The US, for its part, recently deployed long-range bombers fitted with cruise missiles to the Gulf, and the aircraft carrier Nimitz is on station (after a brief and perplexing announcement that she would sail for home). The US also has cruisers and submarines with tomahawk land-attack missiles in the region, poised for action.
What is happening in Tehran, and how will US-Iranian relations spin out in 2021?
As the old saying goes, all politics is local, and Iran is no exception. The political heat is rising in Tehran as presidential elections approach this summer. Poor handling of the Covid-19 pandemic has increased popular discontent. The economy is battered by US sanctions, entering its third consecutive year of recession.
Additionally, anger over the killing of General Qassem Soleimani by a US drone strike in Iraq a year ago this week remains on a slow burn, with promises of retaliation. Hatred of Israel was stirred by the assassination, allegedly directed by the Mossad intelligence agency, of a key Iranian nuclear scientist. The new Abraham accords aligning Israel and Gulf Arab states, orchestrated by the US, represent an increasingly tight bond of the anti-Iran alliance.
All this leaves the ayatollahs and Iran’s secular politicians desiring to show strength against the US.
I spent much of my naval career on the Gulf, and have serious respect for Iranian military capabilities.
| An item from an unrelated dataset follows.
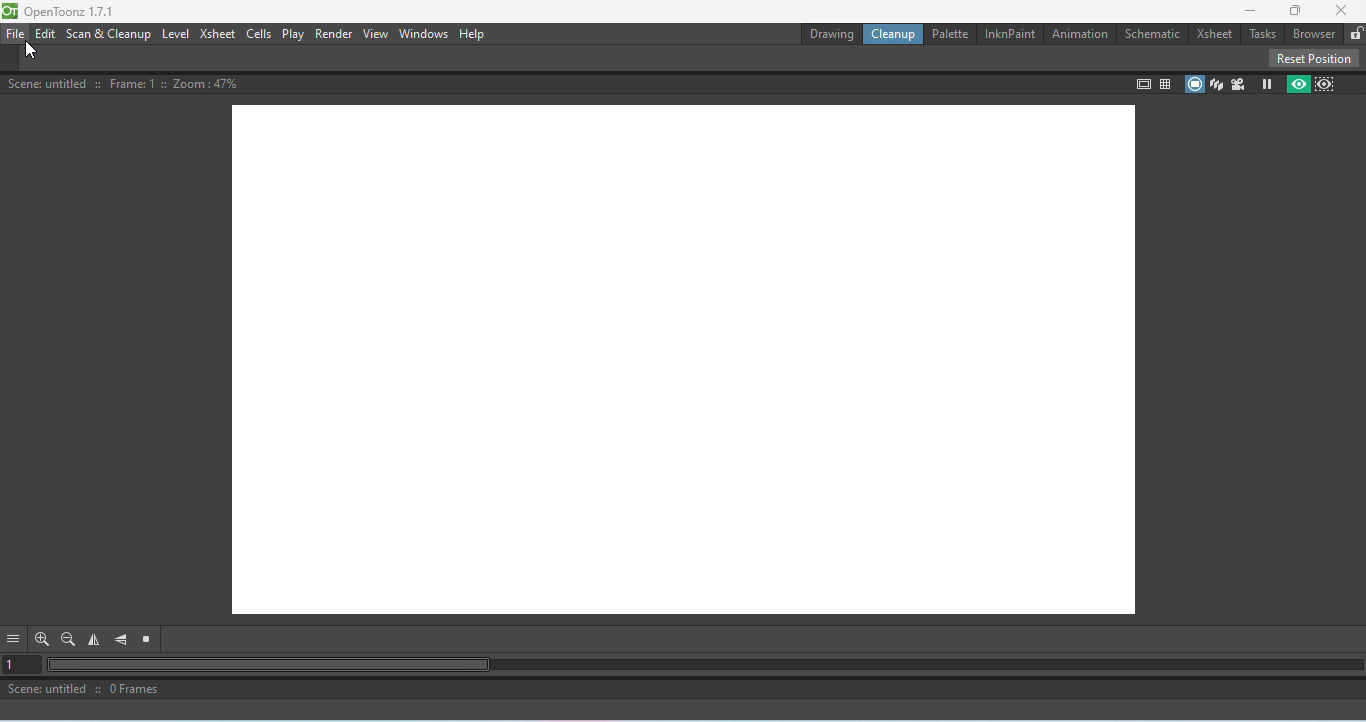 This screenshot has height=722, width=1366. What do you see at coordinates (1342, 10) in the screenshot?
I see `Close` at bounding box center [1342, 10].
Especially when I was embarked in a nuclear aircraft carrier, I was concerned about Iran’s capability to deploy diesel submarines in those shallow waters against our heavy combatants.
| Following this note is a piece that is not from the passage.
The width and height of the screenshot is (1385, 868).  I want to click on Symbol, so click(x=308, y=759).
The Iranians would routinely “buzz” our ships with aircraft and high-speed small boats, while peppering the airways with “death to Satan” sloganeering. They have enough mines to at least temporarily shut down the Strait of Hormuz, through which flows around 30% of the world’s oil. And their growing capability in cyberwarfare is well documented.
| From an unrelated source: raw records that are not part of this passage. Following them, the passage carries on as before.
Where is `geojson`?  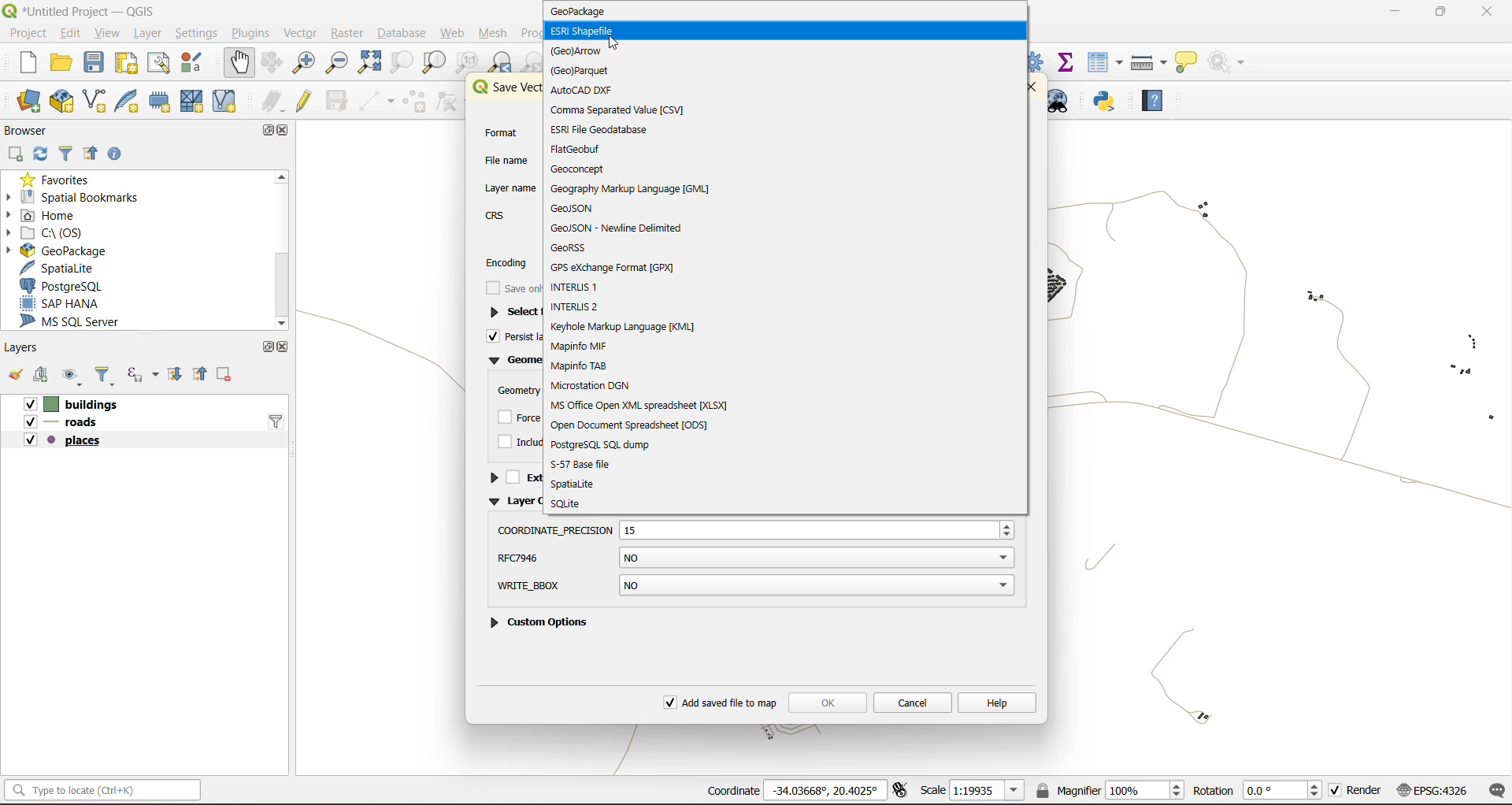 geojson is located at coordinates (573, 209).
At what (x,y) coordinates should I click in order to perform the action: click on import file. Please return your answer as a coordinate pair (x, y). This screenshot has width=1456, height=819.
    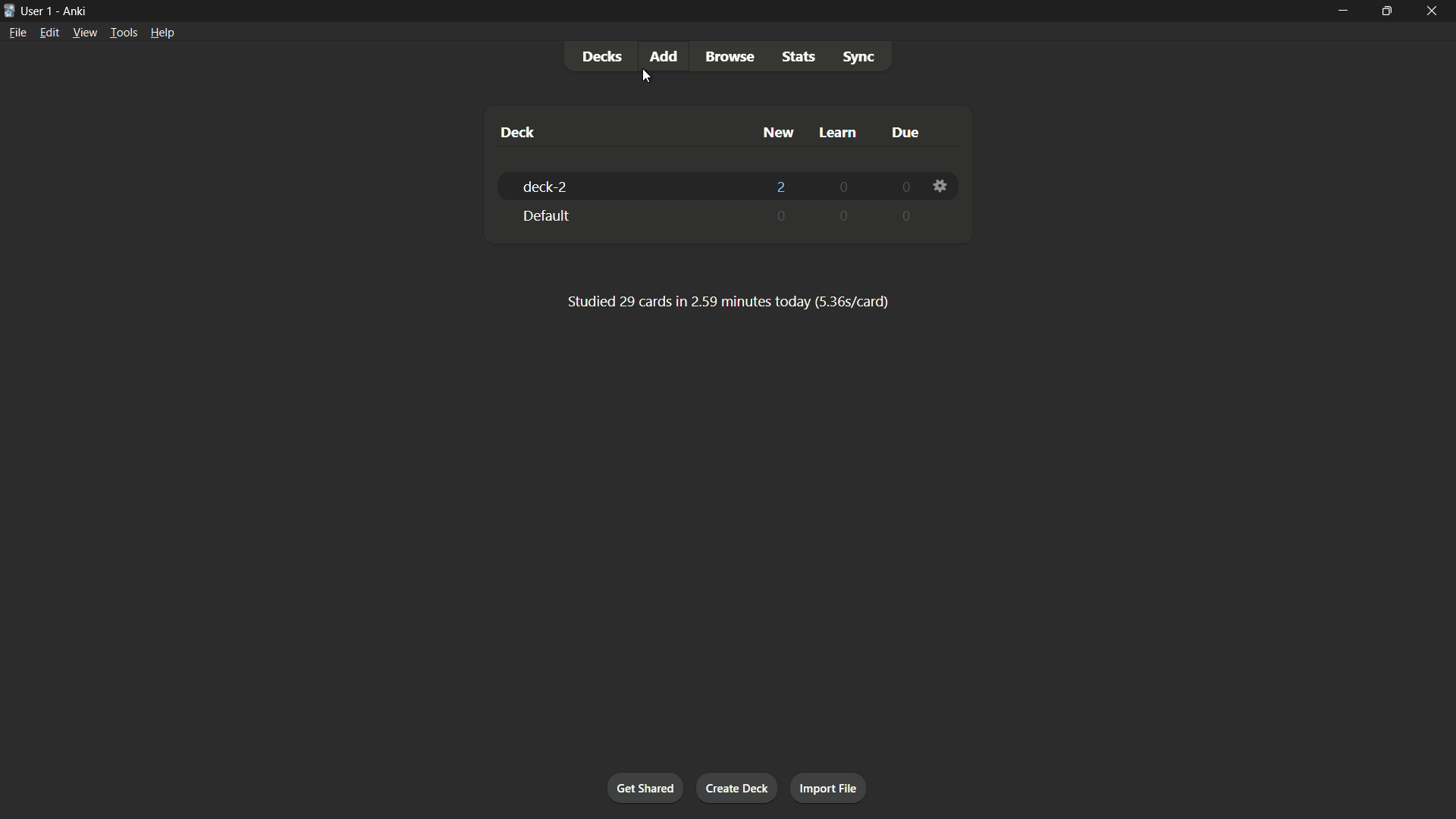
    Looking at the image, I should click on (830, 788).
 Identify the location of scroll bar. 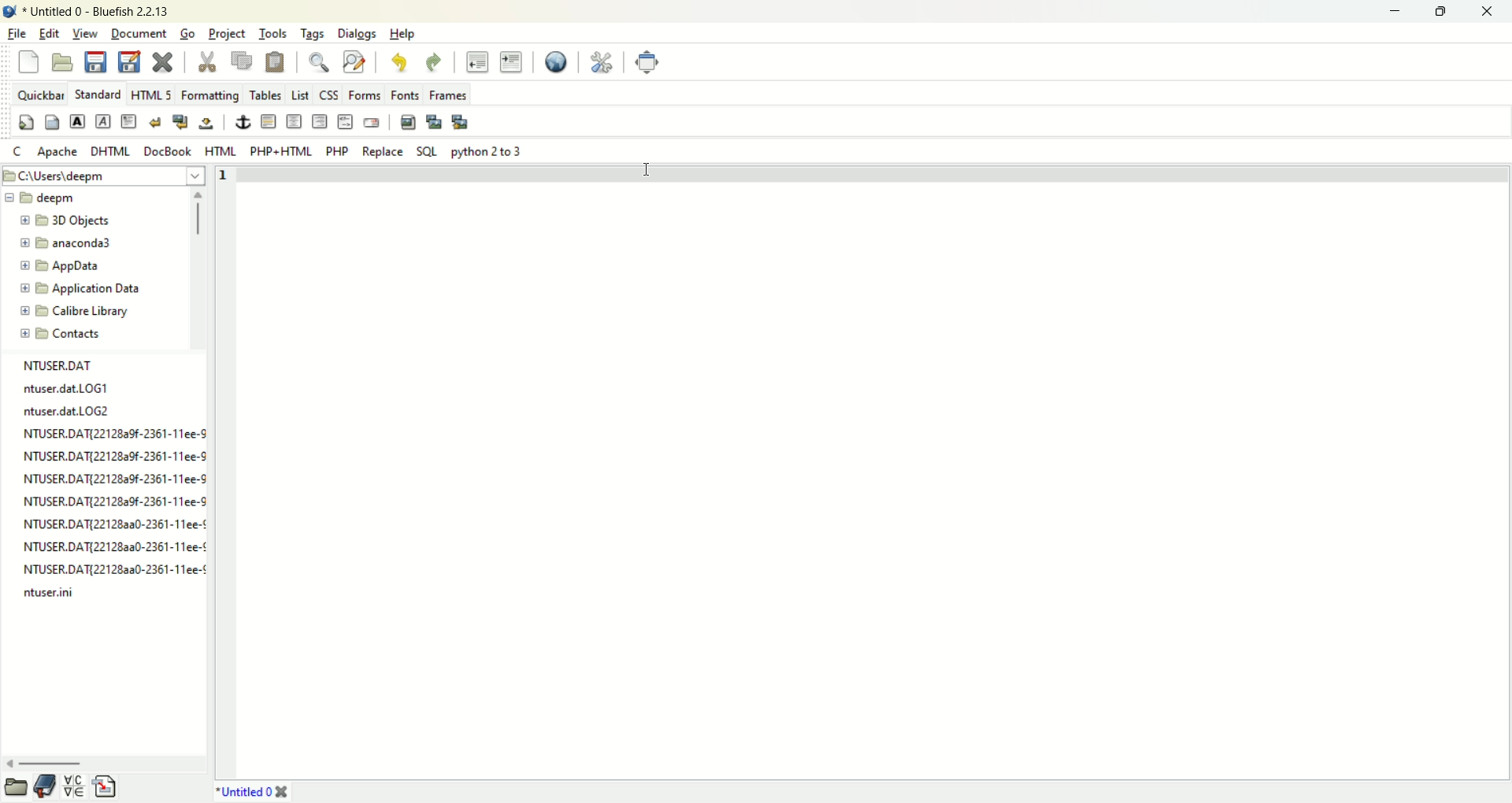
(17, 788).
Everyone needs to recognize that Iran could inflict a great deal of misery on the world economy in general and the Middle East in particular.
Given the impending departure of the Donald Trump administration, which has pursued a “maximum pressure” campaign, the Iranians are playing their hand smartly. Clearly, they will undertake a series of military and diplomatic moves intended to show the US and its allies that it will not be possible to simply resurrect the 2015 nuclear deal with additional restrictions on Iranian ballistic missiles and terrorist activities — both of which are red lines for the ayatollahs.
Iran’s leaders will want to demonstrate to their population that they are acting with determination against US “aggression” and are not begging to return to the nuclear deal. Indeed, much as the Biden team hopes to strengthen the old agreement, Iran’s leaders will seek to weaken it.
All this is further complicated by the involvement of Russia and China as principals in the original pact. China in particular has been moving strategically closer to Tehran, consummating a whopping 25-year, $400 billion investment and military cooperation deal last summer.
For Team Biden, the best course is initially to go not to Tehran, but to Brussels. Only by getting the European Union allies in full alignment can the US hope to reconstruct a workable accord with Tehran.
This multilateral approach should be supported by a three-part military-diplomatic strategy: Maintaining significant defense capability in the region — at least a carrier strike group — to discourage adventurism and further tanker-seizing; constructing a negotiating position that includes both carrots (some immediate sanctions reductions) and sticks (threat of longer-term isolation from global markets); and promoting engagement to allow diplomacy to play out before any further confrontation.
While it’s probable that things will play out slowly in advance of the Iranian election, it is impossible to rule out a black swan event in the waning days of the Trump presidency, especially given all the distraction in Washington right now. The odds of the Trump team conducting a military strike seem low. However, the chances of a miscalculation on the waters of the Arabian Gulf are far from negligible, given Iran’s latest provocations.
Over the years, I’ve bought many Persian carpets while deployed in the region, including some Tabriz-style rugs that I cherish. When you walk into a carpet shop in the Middle East, expect that the initial price on offer will be far, far too high to pay. Iran wants a starting point with the Biden administration that is well above the value of the rug on offer at this point. Buyer beware.